Jim Brunsden, Financial Times, December 18, 2018
Charles Michel, Belgium’s prime minister, has resigned following a failed attempt to win parliamentary backing for his minority administration, deepening the country’s political crisis.
Mr Michel announced his resignation following a decision by opposition parties to table a no-confidence motion in his government. Rather than wait for the vote later this week, Mr Michel announced that he would “immediately” tender his resignation to the king.
The move confirmed the failure of Mr Michel’s attempts to soldier on as prime minister after the Flemish nationalist N-VA party quit his government earlier this month over its opposition to a UN migration pact.

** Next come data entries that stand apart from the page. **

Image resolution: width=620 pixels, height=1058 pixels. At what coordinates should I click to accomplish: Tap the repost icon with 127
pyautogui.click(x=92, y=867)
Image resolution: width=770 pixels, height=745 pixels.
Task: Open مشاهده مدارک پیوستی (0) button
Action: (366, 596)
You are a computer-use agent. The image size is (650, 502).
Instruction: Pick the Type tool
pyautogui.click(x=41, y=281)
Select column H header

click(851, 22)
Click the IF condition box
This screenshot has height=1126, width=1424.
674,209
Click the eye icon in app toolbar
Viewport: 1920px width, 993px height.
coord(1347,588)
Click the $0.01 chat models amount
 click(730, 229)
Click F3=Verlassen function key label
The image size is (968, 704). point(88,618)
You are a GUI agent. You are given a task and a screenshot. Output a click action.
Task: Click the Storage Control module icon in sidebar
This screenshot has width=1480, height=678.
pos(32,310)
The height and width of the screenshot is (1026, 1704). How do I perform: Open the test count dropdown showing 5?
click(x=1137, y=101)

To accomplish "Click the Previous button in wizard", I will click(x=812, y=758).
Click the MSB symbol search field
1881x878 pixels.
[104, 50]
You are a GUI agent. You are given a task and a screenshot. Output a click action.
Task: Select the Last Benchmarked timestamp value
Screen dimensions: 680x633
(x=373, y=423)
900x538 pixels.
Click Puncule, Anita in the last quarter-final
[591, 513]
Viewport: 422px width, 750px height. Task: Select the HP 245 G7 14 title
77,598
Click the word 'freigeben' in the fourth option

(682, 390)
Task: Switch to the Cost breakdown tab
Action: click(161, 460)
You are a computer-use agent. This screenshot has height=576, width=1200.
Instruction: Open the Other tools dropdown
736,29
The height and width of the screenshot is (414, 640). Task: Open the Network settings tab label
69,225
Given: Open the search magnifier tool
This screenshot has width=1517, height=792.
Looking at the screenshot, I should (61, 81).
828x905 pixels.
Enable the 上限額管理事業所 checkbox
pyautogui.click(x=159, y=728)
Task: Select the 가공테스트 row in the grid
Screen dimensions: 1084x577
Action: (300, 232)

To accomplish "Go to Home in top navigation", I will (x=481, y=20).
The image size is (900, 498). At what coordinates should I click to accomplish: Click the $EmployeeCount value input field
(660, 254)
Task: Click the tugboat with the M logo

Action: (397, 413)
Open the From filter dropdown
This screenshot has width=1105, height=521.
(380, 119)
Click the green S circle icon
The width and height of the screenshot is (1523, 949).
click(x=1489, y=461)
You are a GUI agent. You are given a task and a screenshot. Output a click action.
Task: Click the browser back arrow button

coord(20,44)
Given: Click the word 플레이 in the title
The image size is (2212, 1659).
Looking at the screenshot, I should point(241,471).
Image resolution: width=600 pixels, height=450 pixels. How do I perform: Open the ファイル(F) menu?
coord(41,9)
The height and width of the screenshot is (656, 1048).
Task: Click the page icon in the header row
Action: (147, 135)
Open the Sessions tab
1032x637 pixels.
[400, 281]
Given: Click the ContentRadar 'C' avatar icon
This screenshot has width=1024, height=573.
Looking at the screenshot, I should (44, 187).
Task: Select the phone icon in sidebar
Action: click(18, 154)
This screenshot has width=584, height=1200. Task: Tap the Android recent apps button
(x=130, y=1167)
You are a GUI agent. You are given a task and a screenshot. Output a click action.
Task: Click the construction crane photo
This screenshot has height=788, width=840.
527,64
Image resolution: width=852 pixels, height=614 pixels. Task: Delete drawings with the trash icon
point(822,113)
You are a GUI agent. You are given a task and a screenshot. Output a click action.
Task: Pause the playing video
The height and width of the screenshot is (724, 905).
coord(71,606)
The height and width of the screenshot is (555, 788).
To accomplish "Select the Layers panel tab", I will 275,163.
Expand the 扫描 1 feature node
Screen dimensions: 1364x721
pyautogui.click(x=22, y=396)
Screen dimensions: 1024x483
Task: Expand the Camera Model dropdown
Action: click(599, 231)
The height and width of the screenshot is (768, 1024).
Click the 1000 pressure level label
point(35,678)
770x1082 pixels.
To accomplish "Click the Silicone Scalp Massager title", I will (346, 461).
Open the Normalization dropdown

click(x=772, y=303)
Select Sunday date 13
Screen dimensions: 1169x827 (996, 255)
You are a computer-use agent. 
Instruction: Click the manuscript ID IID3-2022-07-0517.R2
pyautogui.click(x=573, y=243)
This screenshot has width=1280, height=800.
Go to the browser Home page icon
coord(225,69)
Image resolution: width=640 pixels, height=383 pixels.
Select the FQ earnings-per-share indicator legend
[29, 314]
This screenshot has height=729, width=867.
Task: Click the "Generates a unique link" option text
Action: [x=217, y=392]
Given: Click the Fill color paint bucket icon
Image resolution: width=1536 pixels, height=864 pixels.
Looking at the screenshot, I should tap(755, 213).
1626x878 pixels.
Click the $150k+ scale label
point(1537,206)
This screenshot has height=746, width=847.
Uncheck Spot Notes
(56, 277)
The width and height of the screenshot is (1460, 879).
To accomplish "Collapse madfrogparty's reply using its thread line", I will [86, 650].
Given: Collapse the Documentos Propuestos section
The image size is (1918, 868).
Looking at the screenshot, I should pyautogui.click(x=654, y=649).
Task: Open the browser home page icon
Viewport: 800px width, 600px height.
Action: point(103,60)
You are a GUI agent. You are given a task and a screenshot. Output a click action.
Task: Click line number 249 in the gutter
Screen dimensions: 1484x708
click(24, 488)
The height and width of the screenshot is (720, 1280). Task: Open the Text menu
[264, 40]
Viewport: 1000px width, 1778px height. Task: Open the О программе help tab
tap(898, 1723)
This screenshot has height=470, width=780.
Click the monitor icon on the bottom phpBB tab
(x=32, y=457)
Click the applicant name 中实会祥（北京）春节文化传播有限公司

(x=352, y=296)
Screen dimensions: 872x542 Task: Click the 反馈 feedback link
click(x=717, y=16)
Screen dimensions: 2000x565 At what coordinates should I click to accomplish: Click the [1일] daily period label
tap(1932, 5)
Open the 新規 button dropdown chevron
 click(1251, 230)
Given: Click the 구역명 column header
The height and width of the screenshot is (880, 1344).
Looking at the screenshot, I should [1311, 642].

Mr Michel had hoped to carry on as leader of a minority administration of liberals and conservatives but stoked the ire of opposition parties by ruling out the idea of seeking a confidence vote for his rejigged administration.
His resignation increases the likelihood of early elections, with the country already set to go to the polls in May.
Mr Michel had appealed for a “coalition of good will” in parliament to see his government through to the May vote, but a day of parliamentary debate in Brussels led him to conclude this was impossible.
But the deal went sour after the N-VA stiffened its opposition to a UN compact on migration that Mr Michel was determined to sign, echoing antipathy to the international accord in right-wing parties elsewhere in the EU.
While the pact is not legally binding, opponents see its provisions in making legal migration easier, providing services to migrants and toughening laws against anti-migrant hate crimes as a potential catalyst for changes to national laws. The European Commission and others insist this is not the case.